• Extracted data entries:

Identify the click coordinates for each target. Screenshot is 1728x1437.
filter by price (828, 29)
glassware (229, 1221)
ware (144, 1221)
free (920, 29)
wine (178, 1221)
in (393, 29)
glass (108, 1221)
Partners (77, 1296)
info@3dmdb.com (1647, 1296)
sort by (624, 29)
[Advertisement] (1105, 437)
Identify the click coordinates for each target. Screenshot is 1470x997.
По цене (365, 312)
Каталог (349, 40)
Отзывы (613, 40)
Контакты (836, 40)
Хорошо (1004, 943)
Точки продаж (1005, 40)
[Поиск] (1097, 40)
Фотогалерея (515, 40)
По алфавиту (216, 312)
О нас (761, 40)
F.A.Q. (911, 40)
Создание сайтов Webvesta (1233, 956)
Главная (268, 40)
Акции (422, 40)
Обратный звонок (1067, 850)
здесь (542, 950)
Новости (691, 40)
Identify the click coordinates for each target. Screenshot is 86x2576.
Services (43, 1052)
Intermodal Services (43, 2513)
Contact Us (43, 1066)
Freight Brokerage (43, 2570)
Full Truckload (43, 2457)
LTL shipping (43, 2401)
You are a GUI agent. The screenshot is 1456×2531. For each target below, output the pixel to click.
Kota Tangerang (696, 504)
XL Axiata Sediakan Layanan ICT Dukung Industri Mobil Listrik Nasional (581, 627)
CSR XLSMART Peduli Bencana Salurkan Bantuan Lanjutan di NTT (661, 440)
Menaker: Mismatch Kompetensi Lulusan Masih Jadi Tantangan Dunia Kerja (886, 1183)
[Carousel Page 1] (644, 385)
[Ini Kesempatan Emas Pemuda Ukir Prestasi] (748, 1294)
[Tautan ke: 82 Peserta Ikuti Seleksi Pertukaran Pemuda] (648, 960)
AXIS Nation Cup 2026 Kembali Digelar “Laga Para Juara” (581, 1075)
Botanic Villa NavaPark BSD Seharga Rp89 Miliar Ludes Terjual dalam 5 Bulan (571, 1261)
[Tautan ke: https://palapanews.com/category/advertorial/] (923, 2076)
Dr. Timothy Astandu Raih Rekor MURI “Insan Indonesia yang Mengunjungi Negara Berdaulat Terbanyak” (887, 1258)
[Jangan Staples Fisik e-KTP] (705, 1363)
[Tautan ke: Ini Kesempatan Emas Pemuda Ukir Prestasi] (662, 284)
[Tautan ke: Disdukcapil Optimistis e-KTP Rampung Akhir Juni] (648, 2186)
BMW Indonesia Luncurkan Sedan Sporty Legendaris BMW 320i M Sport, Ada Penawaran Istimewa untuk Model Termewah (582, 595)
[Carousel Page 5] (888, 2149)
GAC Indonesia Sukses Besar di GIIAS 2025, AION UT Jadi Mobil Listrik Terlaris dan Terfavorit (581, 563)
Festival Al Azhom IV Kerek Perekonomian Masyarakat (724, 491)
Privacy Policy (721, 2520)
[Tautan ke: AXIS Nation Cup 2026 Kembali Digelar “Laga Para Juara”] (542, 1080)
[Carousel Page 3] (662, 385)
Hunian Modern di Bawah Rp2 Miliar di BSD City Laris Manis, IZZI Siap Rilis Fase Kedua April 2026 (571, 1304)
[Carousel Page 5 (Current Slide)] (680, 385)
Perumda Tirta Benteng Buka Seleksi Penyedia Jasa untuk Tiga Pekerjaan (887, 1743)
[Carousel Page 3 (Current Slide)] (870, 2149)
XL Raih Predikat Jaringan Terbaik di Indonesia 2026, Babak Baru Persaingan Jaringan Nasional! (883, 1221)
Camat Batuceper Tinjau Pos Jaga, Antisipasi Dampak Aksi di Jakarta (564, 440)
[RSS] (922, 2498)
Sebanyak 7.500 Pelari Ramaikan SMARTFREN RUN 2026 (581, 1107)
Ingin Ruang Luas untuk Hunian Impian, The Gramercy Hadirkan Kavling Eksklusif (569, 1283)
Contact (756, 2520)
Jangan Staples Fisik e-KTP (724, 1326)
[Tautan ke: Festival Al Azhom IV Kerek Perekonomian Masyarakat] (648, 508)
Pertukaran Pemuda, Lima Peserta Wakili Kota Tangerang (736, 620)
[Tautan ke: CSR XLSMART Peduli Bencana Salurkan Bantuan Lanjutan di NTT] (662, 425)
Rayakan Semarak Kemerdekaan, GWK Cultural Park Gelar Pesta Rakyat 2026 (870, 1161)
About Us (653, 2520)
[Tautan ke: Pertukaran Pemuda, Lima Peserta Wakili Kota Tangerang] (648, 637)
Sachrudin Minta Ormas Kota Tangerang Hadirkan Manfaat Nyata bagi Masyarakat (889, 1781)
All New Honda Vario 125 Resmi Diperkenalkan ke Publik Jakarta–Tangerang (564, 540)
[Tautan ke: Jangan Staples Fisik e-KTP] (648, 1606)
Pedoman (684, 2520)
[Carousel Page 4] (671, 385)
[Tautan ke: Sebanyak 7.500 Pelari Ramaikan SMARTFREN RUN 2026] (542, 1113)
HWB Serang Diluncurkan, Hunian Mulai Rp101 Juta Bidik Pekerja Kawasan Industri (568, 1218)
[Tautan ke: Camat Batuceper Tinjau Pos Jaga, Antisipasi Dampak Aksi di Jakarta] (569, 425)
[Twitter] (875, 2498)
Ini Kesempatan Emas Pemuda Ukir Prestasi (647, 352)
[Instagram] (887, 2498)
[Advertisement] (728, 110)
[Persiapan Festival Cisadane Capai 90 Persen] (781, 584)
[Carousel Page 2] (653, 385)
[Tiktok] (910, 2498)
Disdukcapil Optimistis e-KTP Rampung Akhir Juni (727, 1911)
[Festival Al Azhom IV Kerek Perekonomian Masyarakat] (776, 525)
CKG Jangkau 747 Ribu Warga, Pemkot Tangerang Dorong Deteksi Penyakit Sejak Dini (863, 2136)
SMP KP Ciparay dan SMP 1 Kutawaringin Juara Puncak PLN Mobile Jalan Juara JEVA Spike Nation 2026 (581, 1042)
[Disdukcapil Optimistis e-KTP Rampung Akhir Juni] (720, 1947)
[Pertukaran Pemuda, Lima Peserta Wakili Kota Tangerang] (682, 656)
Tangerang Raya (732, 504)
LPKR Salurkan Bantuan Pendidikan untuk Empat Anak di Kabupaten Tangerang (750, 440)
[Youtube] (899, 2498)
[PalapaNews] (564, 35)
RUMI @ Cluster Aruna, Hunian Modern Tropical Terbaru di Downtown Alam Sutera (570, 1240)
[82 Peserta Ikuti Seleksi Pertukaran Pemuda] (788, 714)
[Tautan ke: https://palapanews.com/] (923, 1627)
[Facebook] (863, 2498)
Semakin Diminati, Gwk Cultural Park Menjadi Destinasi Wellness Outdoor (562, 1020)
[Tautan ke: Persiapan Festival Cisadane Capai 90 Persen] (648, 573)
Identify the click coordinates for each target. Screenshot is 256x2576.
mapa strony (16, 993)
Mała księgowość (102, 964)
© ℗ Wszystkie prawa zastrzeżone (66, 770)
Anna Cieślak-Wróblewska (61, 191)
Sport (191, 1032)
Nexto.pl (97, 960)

• YOUR TASK:
Please, from the entries above, set down exactly the lines from the one containing "About Us (653, 2520)" through the one containing "[Advertisement] (728, 110)", and only those.

• EXERCISE OUTPUT:
About Us (653, 2520)
[Tautan ke: Pertukaran Pemuda, Lima Peserta Wakili Kota Tangerang] (648, 637)
Sachrudin Minta Ormas Kota Tangerang Hadirkan Manfaat Nyata bagi Masyarakat (889, 1781)
All New Honda Vario 125 Resmi Diperkenalkan ke Publik Jakarta–Tangerang (564, 540)
[Tautan ke: Jangan Staples Fisik e-KTP] (648, 1606)
Pedoman (684, 2520)
[Carousel Page 4] (671, 385)
[Tautan ke: Sebanyak 7.500 Pelari Ramaikan SMARTFREN RUN 2026] (542, 1113)
HWB Serang Diluncurkan, Hunian Mulai Rp101 Juta Bidik Pekerja Kawasan Industri (568, 1218)
[Tautan ke: Camat Batuceper Tinjau Pos Jaga, Antisipasi Dampak Aksi di Jakarta] (569, 425)
[Twitter] (875, 2498)
Ini Kesempatan Emas Pemuda Ukir Prestasi (647, 352)
[Instagram] (887, 2498)
[Advertisement] (728, 110)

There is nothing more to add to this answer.